Dory and Marlin are in a whale and he’s losing hope of finding his son. Dory tells him ….
“ It’s TIME to let go” and that has so many meanings.
As corny as it sounds,
It spoke to me.
This was a great message and reminder Drew!!!!! AND OH SO TRUE.
Let’s all take a deep breath …
And take this in❤️❤️
So true!!! I think I was much better before with less information ( me compulsively looking for it) than now that I have all the strategies, tools, books, you name it.
Suddenly life is all about recovery!!! And I’m frozen.
So Balance is the only way out plus stop evaluating our behaviors, thoughts, and movements every single second!!!
Thank you Drew, I’m just getting it 🥴, 😘✨✨✨
Barbara, i think the same!! I was better before over-inform myself about everything.
As soon as i feel bad, i compulsively go to my self help books, instagram- accounts of healers, podcasts...
Maybe we should put a time limit for every day, when we are allowed to research, read again etc...
This subject is in my head all day long...

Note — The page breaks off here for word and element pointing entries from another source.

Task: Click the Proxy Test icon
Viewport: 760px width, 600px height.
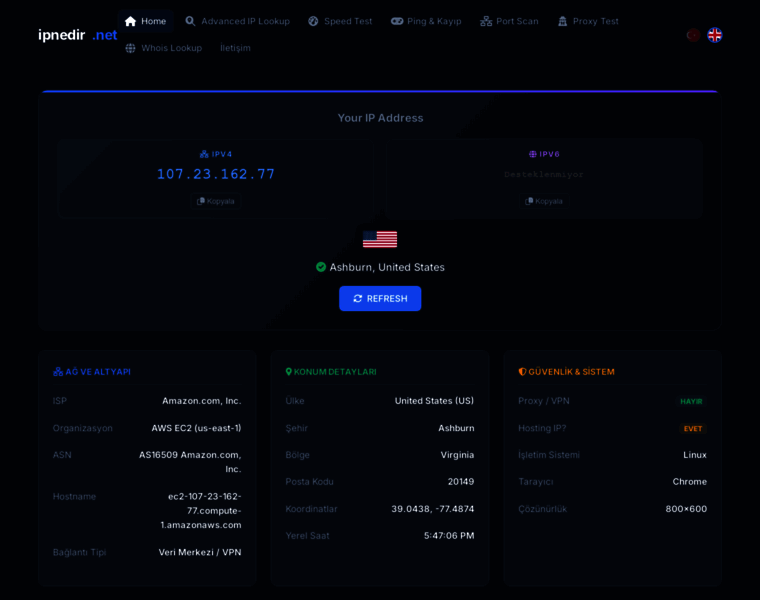Action: (x=563, y=21)
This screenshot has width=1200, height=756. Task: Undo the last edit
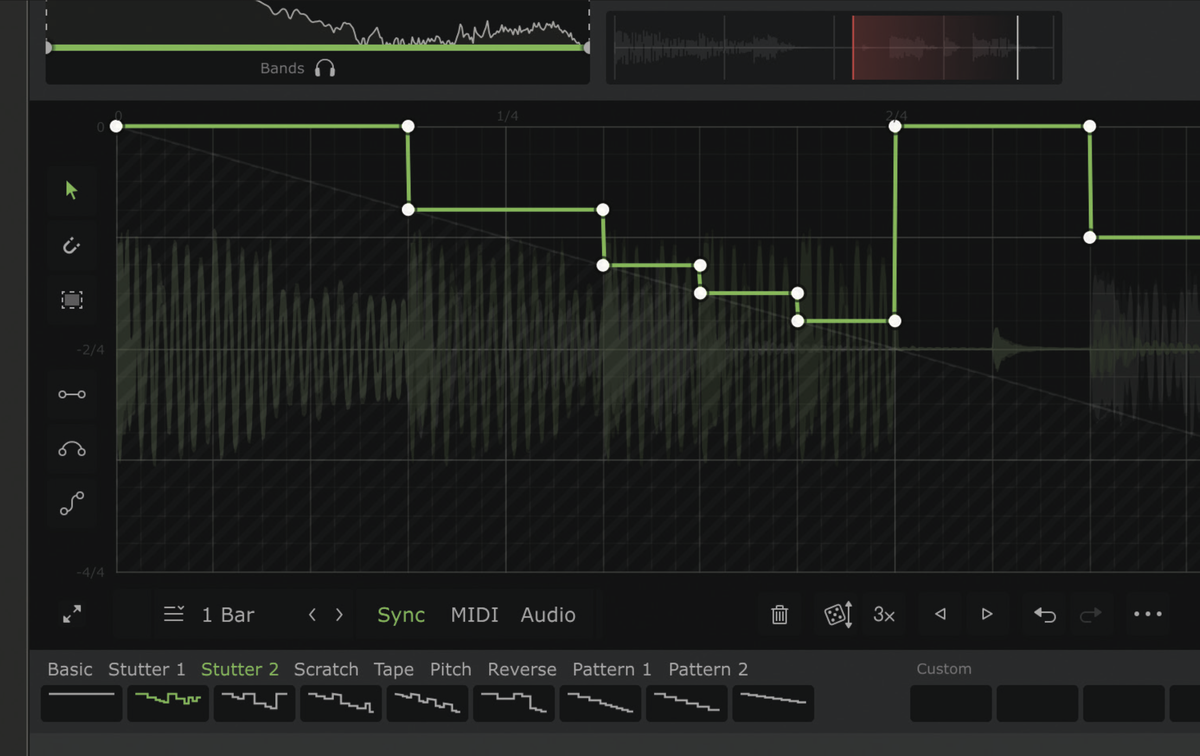1044,614
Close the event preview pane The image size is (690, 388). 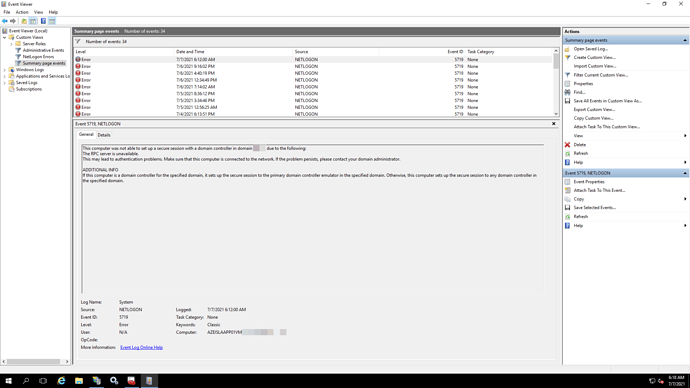pyautogui.click(x=554, y=124)
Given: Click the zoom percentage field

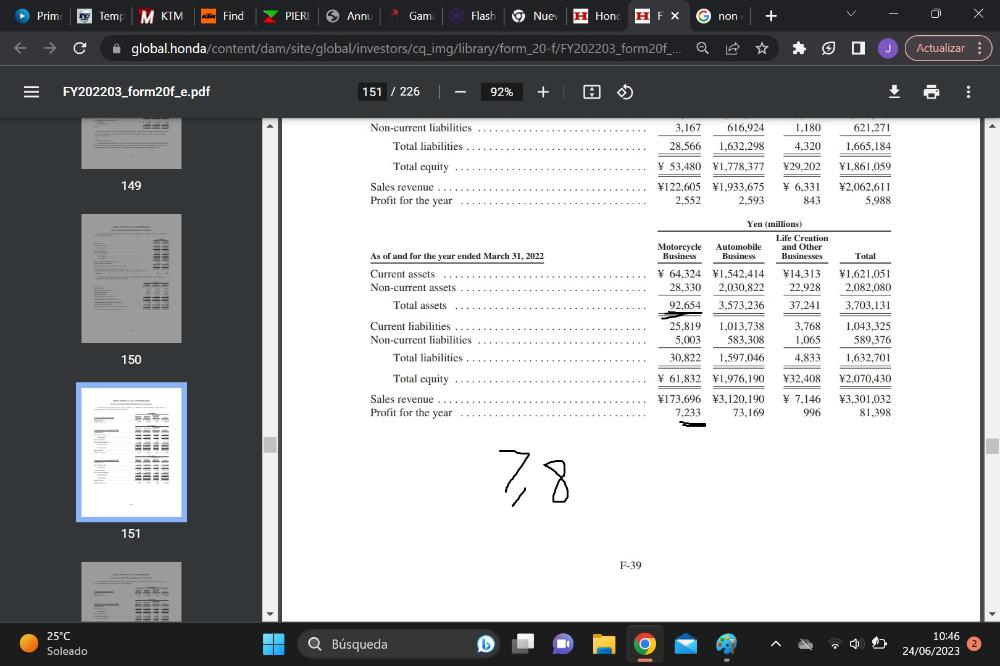Looking at the screenshot, I should pos(501,92).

„What you focus on grows“...
Dear Vivien, I’m totally with you. What I have been doing one month ago, is to stick to Drew’s books, podcasts, the anxious morning plus following him on IG and his great group of colleagues in the “recoveryliferoom” they have all the knowledge, experience, and the latest in anxiety issues. I deleted everything else ( so much information is overwhelming and confusing ) these people are the best!
I don’t see or listen or read more than one hour a day. Once Drew told us “ you need to DO, to take action”so practicing everything he kindly teaches has been working enormously.

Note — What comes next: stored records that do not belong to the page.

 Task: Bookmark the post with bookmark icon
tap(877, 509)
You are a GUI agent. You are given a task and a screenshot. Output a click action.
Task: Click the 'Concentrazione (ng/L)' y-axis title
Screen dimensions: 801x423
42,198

I highly recommend you to begin CBT therapy. I gave myself the opportunity to do it, with not a doubt.
In the sites written above you can find qualified therapists.
It hasn’t been easy because I still want to hold onto my comfort zone but now I know it and I can’t fool myself. Staying there and not doing any change in my behavior, recovery was an ilusion.

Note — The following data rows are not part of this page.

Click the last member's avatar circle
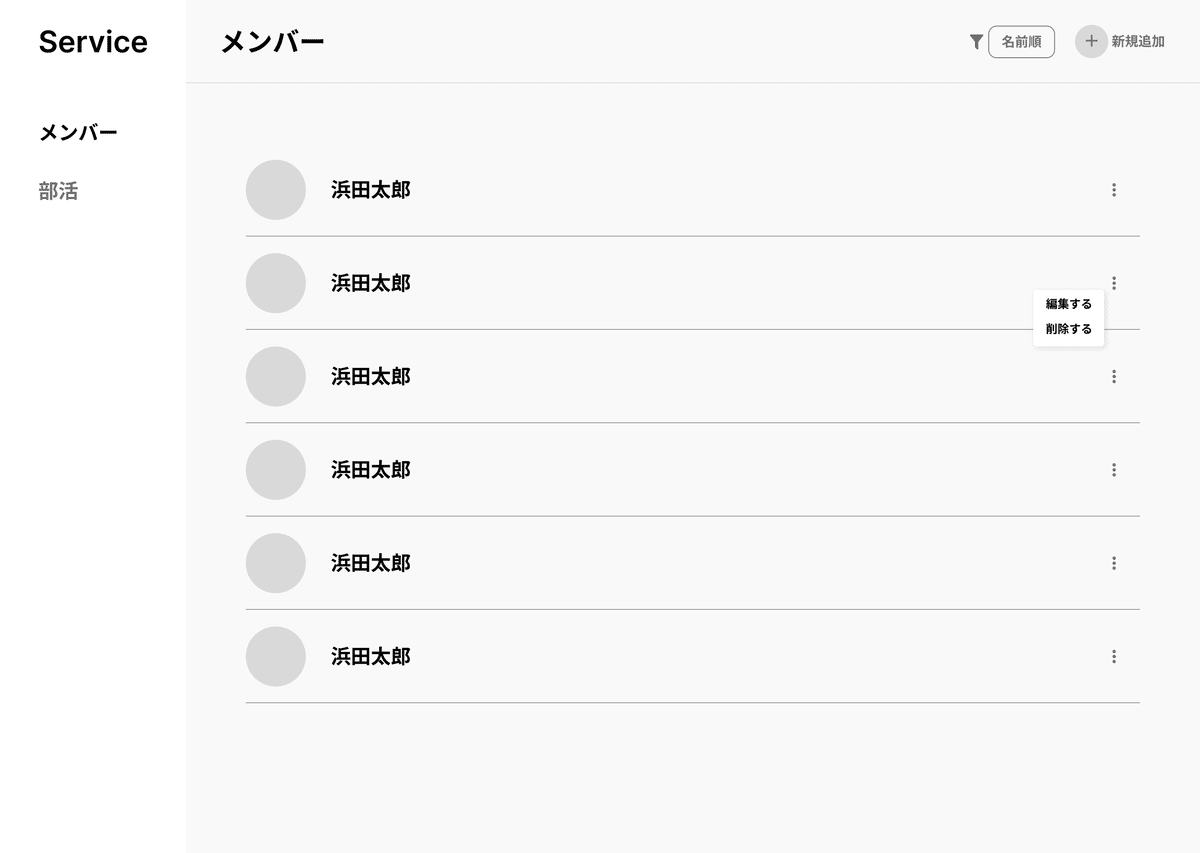This screenshot has width=1200, height=853. (x=276, y=657)
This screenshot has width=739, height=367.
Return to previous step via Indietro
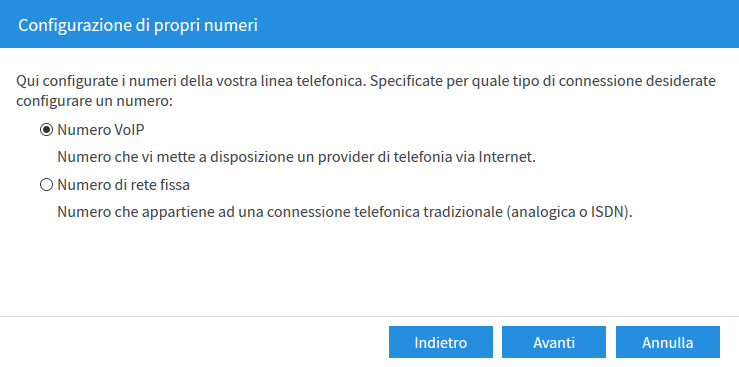coord(441,342)
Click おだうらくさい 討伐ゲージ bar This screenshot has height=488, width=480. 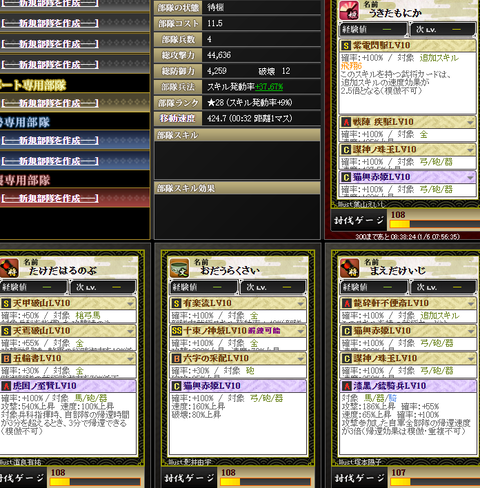tap(265, 482)
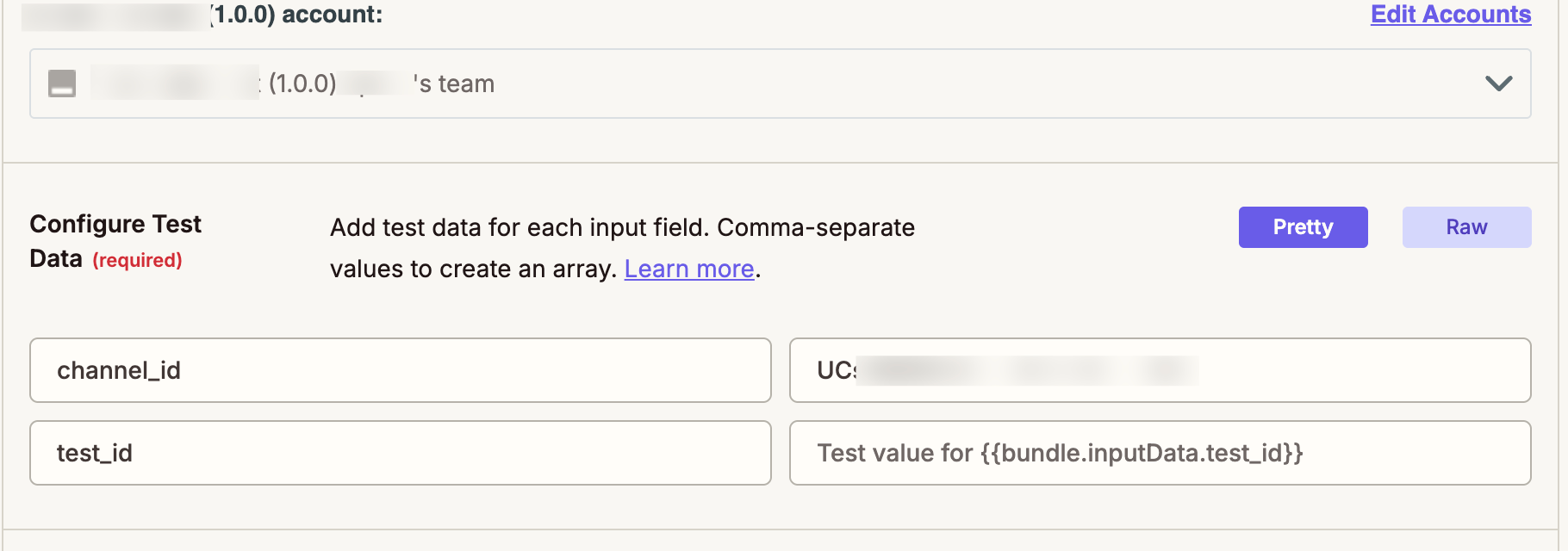Click the app icon in account selector

point(62,84)
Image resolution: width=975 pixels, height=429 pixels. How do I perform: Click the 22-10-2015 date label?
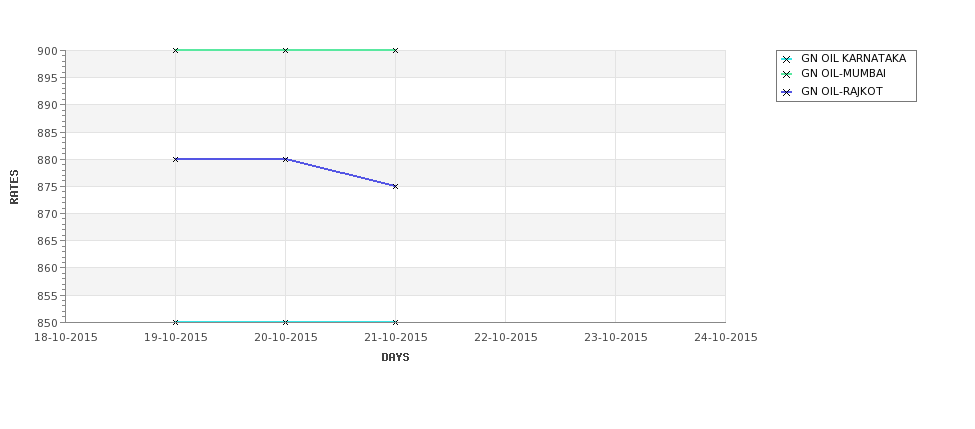click(506, 337)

Do whatever you need to do, in order to find the right path to your own recovery.
You’re wise, I can tell,go for it! I’m
here to cheer you up!!! as anyone else in this amazing community ❤️
(Ps , sorry for my bad grammar, English is not my first language 😊
Thanks Drew for this great advice. Every morning I find myself scanning my body first thing for any physical sensation symptoms!
Great advice Drew! I too focus too much on my anxiety and how to get better. It’s nice to just get on with life and be surprised by joy, or whatever comes up.
Thank you!
This one hit hard, I have been focusing way too much on recovery. I do suffer with obsessive thought patterns so this makes sense, health anxiety after all is a lot of rumination and obsessive thoughts. I need to learn to just live a little.
As always, great advice.
Drew……Bruh ( as my kids say, lol). I think this is the most eye opening thing I’ve read in a long time. I have been told I have OCD thought patterns. I’ve been told I am recovering but I feel like I’m not. I spend too much time overthinking about what I’m gonna do when I recover, oops, not the right idea. I realize now that I am able to do more than say 6 months ago, so I am recovering….and I’m ready to stop worrying about “doing it right” and just live….WOW.
I think I’m keeping myself stuck . I’m in therapy which tbh , we just spend time going Over and Over everything that has happened to me in the last two years , and re iterating how it’s o my right I’m in the state Of mind I am in. I am begging to wonder if this really is benefiting me at all.
Start by planting a garden.
Drew, I believe sometimes you live right inside my head!🤣. This is exactly what I have been doing. Trying to plan my days so that everything is around recovery. It is exhausting! Thank you for sharing this!
This message is just what I needed because this is me! Obsessing about recovery. My question is: how do we let go and at the same time have a recovery plan?
Letting go of the plan sometimes IS part of the plan. I didnt say to abandon your plan. Only to recognize that you can’t plan recovery 24/7.
I too was asking Bee’s question and you’ve summed it up perfectly, thanks. The ‘Balance’ thing (as mentioned by Barbara above) is key I guess👍🏼
Drew this makes so much sense it’s just difficult to put in place as I think the above just becomes a habit each day n habits are hard to break once they are in our heads
Hard, yes. But hard and impossible are not the same thing.